▶ **What you will do**
Change "GUI agent" to "desktop assistant" in the data from its start through the line containing "The width and", keep every other word as it is, and give back only those lines.
Segment Start: Data for the task
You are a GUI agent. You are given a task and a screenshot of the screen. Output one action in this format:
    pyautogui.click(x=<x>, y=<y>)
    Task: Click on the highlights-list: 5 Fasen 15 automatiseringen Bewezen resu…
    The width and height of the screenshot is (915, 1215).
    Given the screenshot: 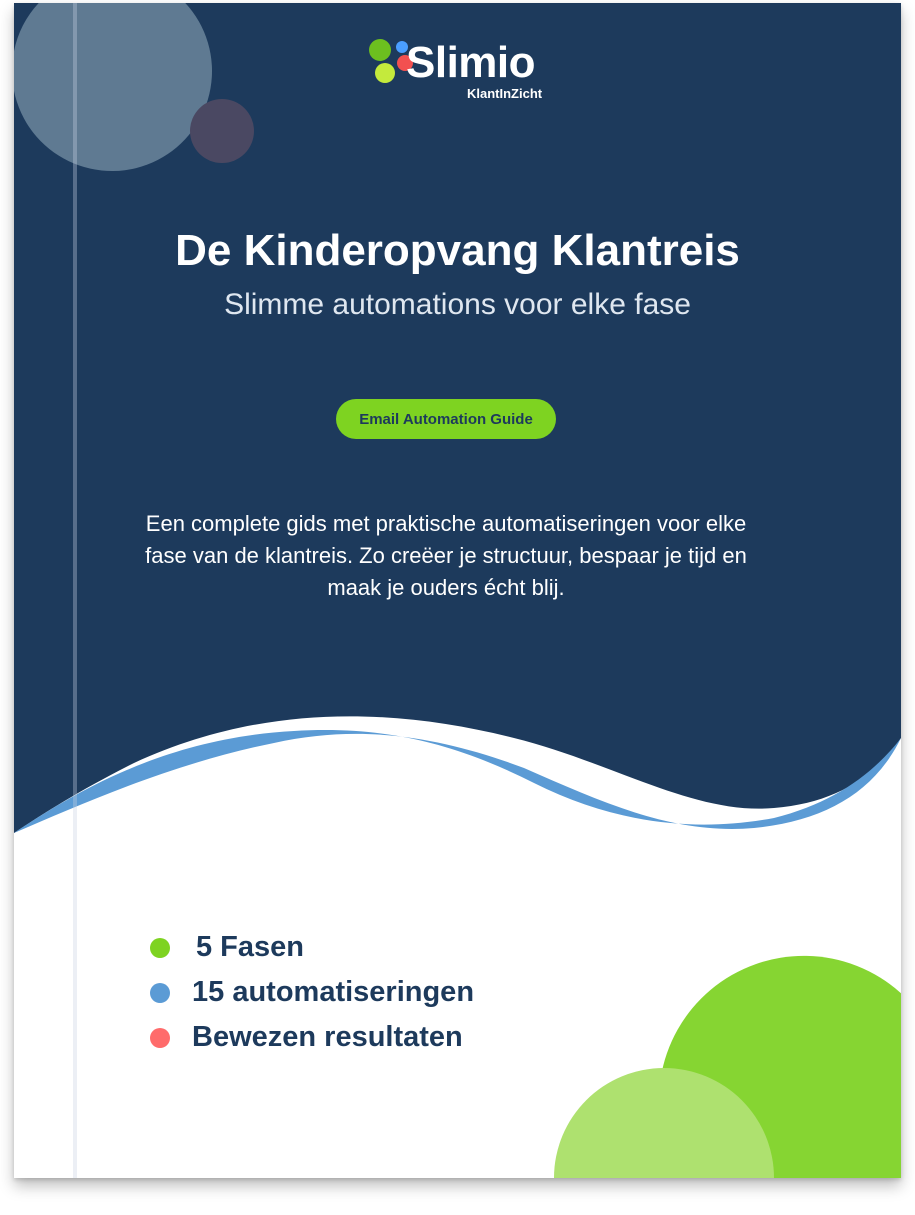 What is the action you would take?
    pyautogui.click(x=312, y=992)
Segment End: Data for the task
▶ **Response box**
You are a desktop assistant. You are given a task and a screenshot of the screen. Output one action in this format:
    pyautogui.click(x=<x>, y=<y>)
    Task: Click on the highlights-list: 5 Fasen 15 automatiseringen Bewezen resu…
    The width and height of the screenshot is (915, 1215).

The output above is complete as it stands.